• _What you are asked to do_
Pull out every line of the records below that contains the string "width", copying each line in full.

-- begin Input for this task --

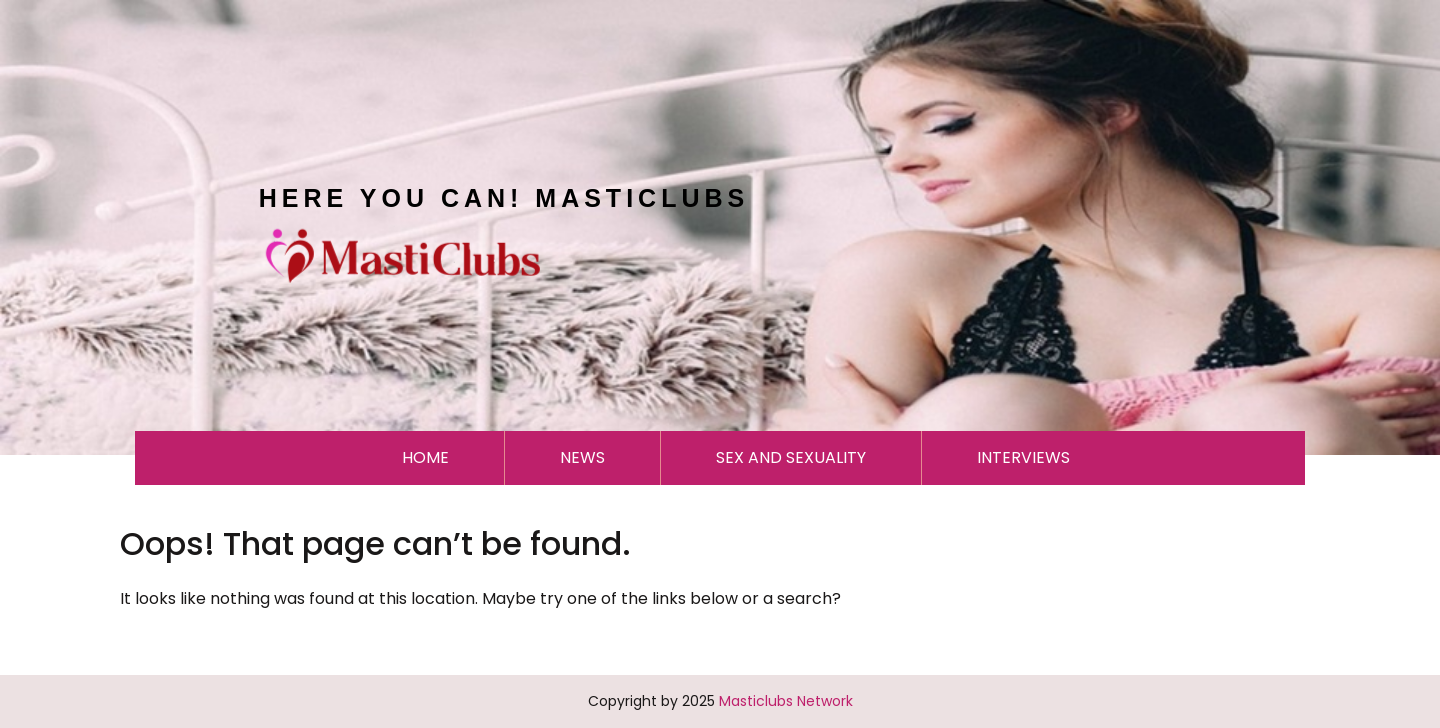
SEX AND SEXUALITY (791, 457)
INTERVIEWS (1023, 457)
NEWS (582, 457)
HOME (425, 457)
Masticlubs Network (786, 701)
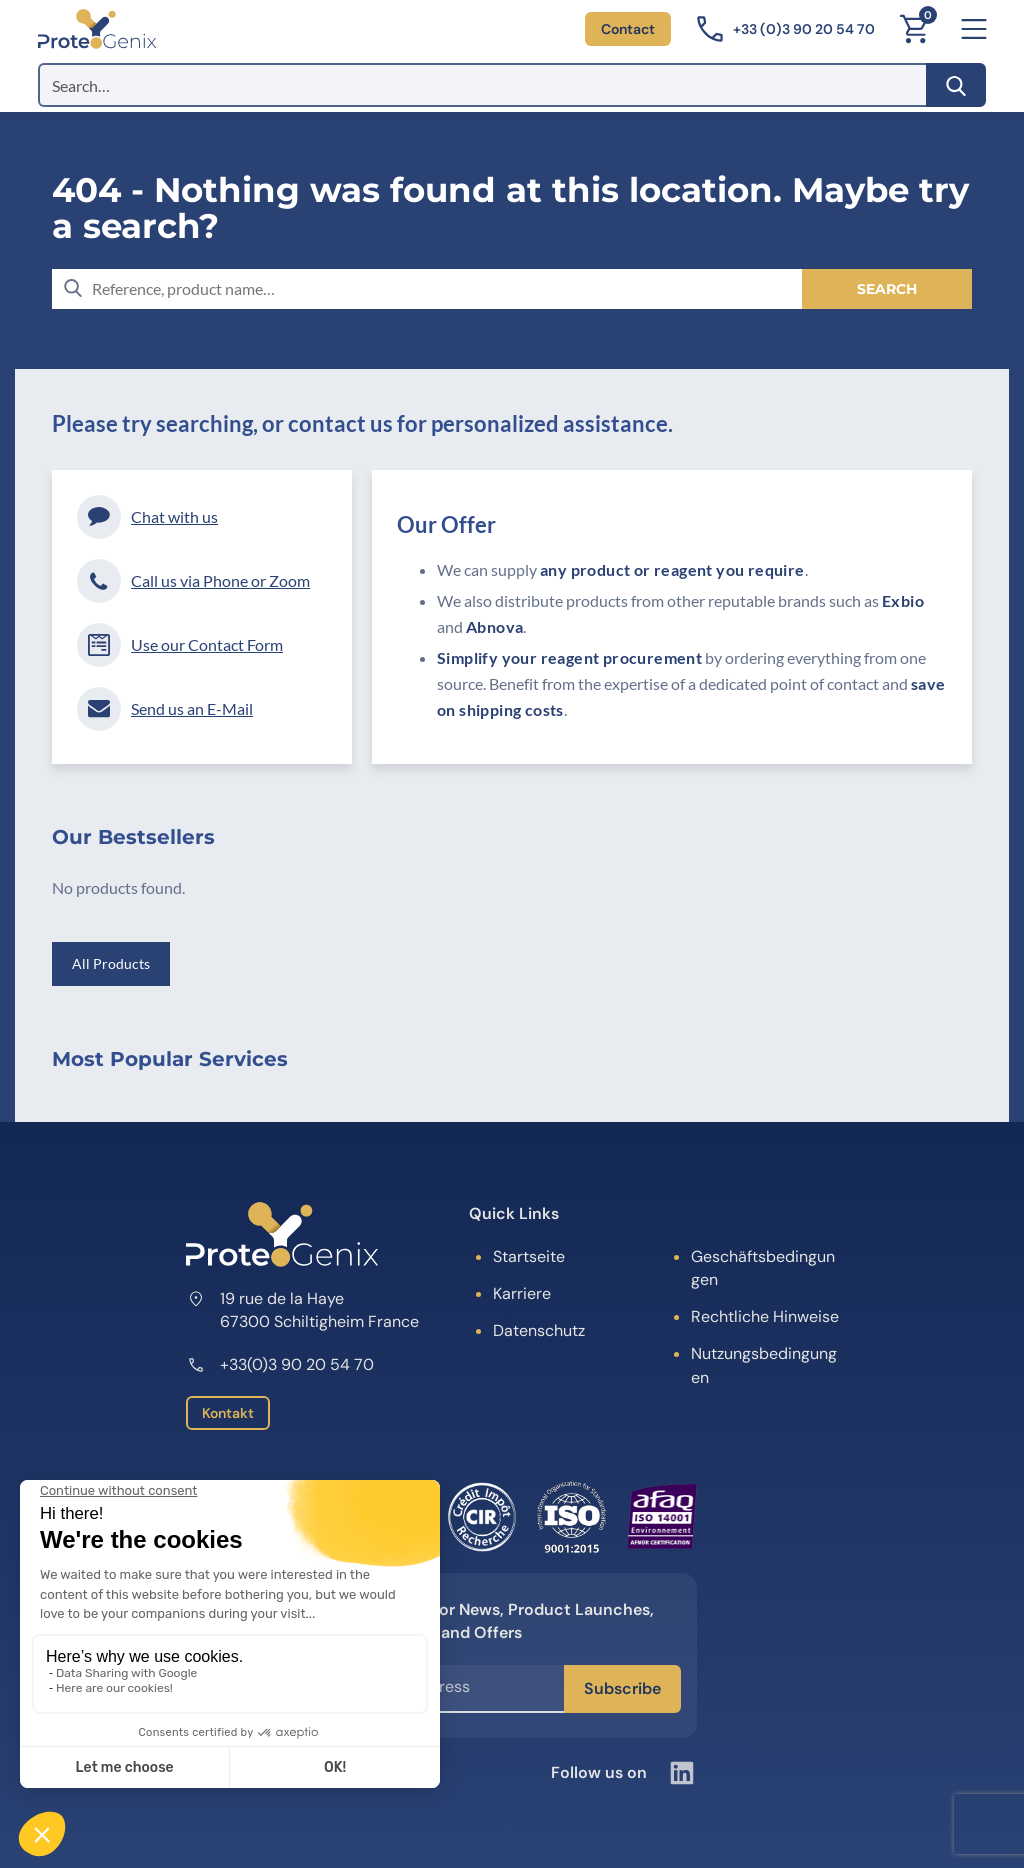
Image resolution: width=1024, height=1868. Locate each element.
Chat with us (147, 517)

-- end Input for this task --
-- begin Input for this task --

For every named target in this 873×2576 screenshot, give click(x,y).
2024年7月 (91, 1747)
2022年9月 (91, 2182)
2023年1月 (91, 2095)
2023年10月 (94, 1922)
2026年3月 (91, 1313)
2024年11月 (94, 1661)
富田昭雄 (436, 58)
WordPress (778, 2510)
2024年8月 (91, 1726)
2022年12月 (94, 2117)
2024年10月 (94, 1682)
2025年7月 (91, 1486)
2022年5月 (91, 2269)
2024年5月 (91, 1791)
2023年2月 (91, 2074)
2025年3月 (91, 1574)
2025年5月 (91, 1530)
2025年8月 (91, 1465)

-- end Input for this task --

• _Answer_
Image resolution: width=1024, height=1868. Locate each element.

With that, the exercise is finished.